> [SHORT TASK]
Can you lay out the lines below as a numbered list, leaving out any blank lines?

> [INFORMATION SUPPLIED]
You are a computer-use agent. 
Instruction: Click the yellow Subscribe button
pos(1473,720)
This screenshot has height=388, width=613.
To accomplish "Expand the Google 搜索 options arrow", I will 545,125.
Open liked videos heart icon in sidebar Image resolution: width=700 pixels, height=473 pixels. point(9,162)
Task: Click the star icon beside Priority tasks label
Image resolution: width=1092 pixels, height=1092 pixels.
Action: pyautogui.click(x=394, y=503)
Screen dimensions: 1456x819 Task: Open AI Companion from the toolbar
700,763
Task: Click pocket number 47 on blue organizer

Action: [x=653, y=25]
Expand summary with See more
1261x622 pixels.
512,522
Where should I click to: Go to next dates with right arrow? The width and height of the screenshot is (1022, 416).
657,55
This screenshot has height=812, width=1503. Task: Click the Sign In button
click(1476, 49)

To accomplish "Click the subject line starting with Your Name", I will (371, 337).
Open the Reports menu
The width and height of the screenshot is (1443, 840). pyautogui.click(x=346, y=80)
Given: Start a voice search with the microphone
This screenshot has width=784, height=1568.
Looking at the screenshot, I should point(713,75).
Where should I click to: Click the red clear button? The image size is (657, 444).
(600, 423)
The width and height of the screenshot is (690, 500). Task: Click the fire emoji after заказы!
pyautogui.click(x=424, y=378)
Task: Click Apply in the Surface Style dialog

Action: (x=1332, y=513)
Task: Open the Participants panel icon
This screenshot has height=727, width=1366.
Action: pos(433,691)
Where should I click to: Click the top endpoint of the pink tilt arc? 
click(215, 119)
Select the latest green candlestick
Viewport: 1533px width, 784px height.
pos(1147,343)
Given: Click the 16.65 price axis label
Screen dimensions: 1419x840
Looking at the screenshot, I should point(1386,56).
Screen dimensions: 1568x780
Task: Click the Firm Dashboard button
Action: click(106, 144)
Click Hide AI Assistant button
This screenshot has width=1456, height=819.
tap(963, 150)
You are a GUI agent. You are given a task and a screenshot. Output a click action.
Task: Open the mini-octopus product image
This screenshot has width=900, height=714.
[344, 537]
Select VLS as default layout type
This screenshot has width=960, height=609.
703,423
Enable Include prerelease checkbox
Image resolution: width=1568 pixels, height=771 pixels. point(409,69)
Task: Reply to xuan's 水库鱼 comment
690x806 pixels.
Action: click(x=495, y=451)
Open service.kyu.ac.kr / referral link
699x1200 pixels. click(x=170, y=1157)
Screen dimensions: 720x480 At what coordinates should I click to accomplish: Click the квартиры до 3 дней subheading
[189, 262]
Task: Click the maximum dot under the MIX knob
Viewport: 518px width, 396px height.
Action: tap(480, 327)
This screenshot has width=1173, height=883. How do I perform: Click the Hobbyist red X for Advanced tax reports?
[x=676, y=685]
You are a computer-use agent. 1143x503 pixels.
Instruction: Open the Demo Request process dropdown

> [WRITTEN RESPONSE]
1. You are a computer-use agent. 
2. Instruction: Click the yellow Subscribe button
3. pos(1473,720)
4. This screenshot has height=388, width=613.
5. To accomplish "Expand the Google 搜索 options arrow", I will 545,125.
6. Open liked videos heart icon in sidebar Image resolution: width=700 pixels, height=473 pixels. point(9,162)
7. Task: Click the star icon beside Priority tasks label
8. Image resolution: width=1092 pixels, height=1092 pixels.
9. Action: pyautogui.click(x=394, y=503)
10. Screen dimensions: 1456x819 Task: Open AI Companion from the toolbar
11. 700,763
12. Task: Click pocket number 47 on blue organizer
13. Action: [x=653, y=25]
14. Expand summary with See more
15. 1261x622 pixels.
16. 512,522
17. Where should I click to: Go to next dates with right arrow? The width and height of the screenshot is (1022, 416).
18. 657,55
19. This screenshot has height=812, width=1503. Task: Click the Sign In button
20. click(1476, 49)
21. To accomplish "Click the subject line starting with Your Name", I will (371, 337).
22. Open the Reports menu
23. The width and height of the screenshot is (1443, 840). pyautogui.click(x=346, y=80)
24. Given: Start a voice search with the microphone
25. This screenshot has width=784, height=1568.
26. Looking at the screenshot, I should point(713,75).
27. Where should I click to: Click the red clear button? The image size is (657, 444).
28. (600, 423)
29. The width and height of the screenshot is (690, 500). Task: Click the fire emoji after заказы!
30. pyautogui.click(x=424, y=378)
31. Task: Click Apply in the Surface Style dialog
32. Action: (x=1332, y=513)
33. Task: Open the Participants panel icon
34. This screenshot has height=727, width=1366.
35. Action: pos(433,691)
36. Where should I click to: Click the top endpoint of the pink tilt arc? 
37. click(215, 119)
38. Select the latest green candlestick
39. Viewport: 1533px width, 784px height.
40. pos(1147,343)
41. Given: Click the 16.65 price axis label
42. Screen dimensions: 1419x840
43. Looking at the screenshot, I should point(1386,56).
44. Screen dimensions: 1568x780
45. Task: Click the Firm Dashboard button
46. Action: click(106, 144)
47. Click Hide AI Assistant button
48. This screenshot has width=1456, height=819.
49. tap(963, 150)
50. You are a GUI agent. You are given a task and a screenshot. Output a click action.
51. Task: Open the mini-octopus product image
52. This screenshot has width=900, height=714.
53. [344, 537]
54. Select VLS as default layout type
55. This screenshot has width=960, height=609.
56. 703,423
57. Enable Include prerelease checkbox
58. Image resolution: width=1568 pixels, height=771 pixels. point(409,69)
59. Task: Reply to xuan's 水库鱼 comment
60. 690x806 pixels.
61. Action: click(x=495, y=451)
62. Open service.kyu.ac.kr / referral link
63. 699x1200 pixels. click(x=170, y=1157)
64. Screen dimensions: 720x480 At what coordinates should I click to accomplish: Click the квартиры до 3 дней subheading
65. [189, 262]
66. Task: Click the maximum dot under the MIX knob
67. Viewport: 518px width, 396px height.
68. Action: tap(480, 327)
69. This screenshot has width=1173, height=883. How do I perform: Click the Hobbyist red X for Advanced tax reports?
70. [x=676, y=685]
71. You are a computer-use agent. 1143x503 pixels.
72. Instruction: Open the Demo Request process dropdown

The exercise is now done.